Devant cette situation, nous réaffirmons notre volonté de ne laisser personne «
au bord de la route » en demandant avec conviction :
- le maintien et le développement des sections de 4ème et 3ème en LP quelle qu’en soit la forme (découverte professionnelle, apprentissage junior, préapprentissage, …) ainsi que la possibilité de créer le dispositif adapté au public accueilli et à la réalité du territoire de l’établissement ;
- l’ouverture et la généralisation de dispositifs permettant d’accompagner les jeunes les plus fragiles vers une insertion sociale et professionnelle maîtrisée. Le concept d’« école de la seconde chance » peut être une illustration concrète de ces dispositifs. L’association à la mission générale d’insertion de l’enseignement public, traduite dans les académies par la création de pôles d’insertion, constitue une piste de travail incontournable ;
- la possibilité d’expérimenter systématiquement tous les dispositifs pédagogiques créés par le Ministère de l’Éducation Nationale au même titre que les établissements publics afin d’y apporter l’expertise de notre Union ;
- la prise en compte des travaux du Groupe de Recherche d’Études et de Prospective (GREP) de l’UNETP par le Ministère de l’Éducation Nationale, reflets du dynamisme créateur de tous les établissements du réseau ;
- la mise en place, au sein des établissements, de cellules d’accompagnement et de suivi des jeunes diplômés pour que ceux-ci y trouvent les conseils, les aides, les soutiens utiles pour l’entrée dans leur vie d’adulte responsable (famille, société, emploi) ;
- la participation à l’effort national, dans le cadre de la loi du 11 février 2005, en faveur de la scolarisation des adolescents présentant un handicap ou ayant des besoins éducatifs particuliers.
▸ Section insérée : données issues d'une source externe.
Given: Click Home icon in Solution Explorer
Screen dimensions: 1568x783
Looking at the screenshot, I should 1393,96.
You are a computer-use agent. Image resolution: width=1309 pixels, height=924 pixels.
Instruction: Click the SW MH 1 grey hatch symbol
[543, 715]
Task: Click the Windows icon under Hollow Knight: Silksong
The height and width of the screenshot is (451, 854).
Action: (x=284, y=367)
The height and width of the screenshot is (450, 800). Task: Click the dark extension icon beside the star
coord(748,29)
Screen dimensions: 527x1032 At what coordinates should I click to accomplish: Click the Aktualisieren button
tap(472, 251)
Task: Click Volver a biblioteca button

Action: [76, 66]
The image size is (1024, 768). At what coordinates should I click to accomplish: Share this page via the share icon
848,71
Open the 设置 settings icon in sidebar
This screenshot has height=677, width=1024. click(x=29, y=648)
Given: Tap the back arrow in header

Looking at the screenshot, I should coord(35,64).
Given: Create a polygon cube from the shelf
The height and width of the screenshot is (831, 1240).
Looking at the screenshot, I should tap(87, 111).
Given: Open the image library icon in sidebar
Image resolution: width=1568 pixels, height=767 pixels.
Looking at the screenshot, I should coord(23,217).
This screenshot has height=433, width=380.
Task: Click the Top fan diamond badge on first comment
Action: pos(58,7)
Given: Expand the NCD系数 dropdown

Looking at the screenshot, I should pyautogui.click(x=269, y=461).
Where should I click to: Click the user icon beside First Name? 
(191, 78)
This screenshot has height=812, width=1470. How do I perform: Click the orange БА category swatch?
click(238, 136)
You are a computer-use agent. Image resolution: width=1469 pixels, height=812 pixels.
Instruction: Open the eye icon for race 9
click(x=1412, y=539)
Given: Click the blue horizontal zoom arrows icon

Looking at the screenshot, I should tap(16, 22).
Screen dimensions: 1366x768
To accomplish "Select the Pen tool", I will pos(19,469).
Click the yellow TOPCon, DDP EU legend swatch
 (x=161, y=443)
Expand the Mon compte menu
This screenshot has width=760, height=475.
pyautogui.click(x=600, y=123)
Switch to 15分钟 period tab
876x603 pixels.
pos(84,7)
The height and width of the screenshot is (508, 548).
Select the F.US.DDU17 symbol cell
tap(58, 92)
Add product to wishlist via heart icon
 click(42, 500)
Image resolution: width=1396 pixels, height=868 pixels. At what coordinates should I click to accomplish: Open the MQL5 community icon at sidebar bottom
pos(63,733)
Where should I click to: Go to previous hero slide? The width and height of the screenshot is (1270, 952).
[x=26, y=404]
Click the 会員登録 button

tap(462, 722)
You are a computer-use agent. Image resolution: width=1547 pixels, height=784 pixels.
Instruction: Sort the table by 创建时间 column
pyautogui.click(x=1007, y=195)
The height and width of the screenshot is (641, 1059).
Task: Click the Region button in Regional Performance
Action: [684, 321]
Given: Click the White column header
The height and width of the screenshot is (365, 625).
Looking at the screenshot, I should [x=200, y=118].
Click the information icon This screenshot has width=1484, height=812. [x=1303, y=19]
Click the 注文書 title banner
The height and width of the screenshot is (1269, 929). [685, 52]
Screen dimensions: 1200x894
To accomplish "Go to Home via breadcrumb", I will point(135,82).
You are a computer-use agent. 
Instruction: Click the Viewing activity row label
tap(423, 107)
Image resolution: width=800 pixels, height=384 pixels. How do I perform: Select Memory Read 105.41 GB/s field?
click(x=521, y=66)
Cette participation doit se traduire par la création de structures adaptées dans les établissements, comme les Unités Pédagogiques d’Intégration (UPI), et par une politique active de différenciation pédagogique ;
- la mise en réseau systématique, sur tout le territoire national, des collèges et lycées de l’enseignement privé, par la signature de conventions de partenariats ;
- l’invitation à penser, expérimenter et développer toutes les modalités d’orientation en s’appuyant d’abord sur tous les concepts existants porteurs de sens et reconnus pour l’efficacité de leurs résultats, notamment ceux qui promeuvent l’orientation positive et les parcours des métiers. Ces concepts expertisés conjointement par l’UNETP et le Ministère de l’éducation Nationale seront pilotés par des professionnels sur des postes budgétés ;
- des moyens supplémentaires à l’État, humains et financiers, pour tous les établissements de l’Union afin de financer un véritable dispositif d’insertion sociale et professionnelle des jeunes, adapté à la réalité du territoire dans lequel évolue chaque établissement. Bien sûr, dans la limite des moyens spécifiques dont l’enseignement public bénéficie et au nom de la parité mais également dans le cadre défini par la LOLF qui fixe et encadre désormais les dépenses publiques.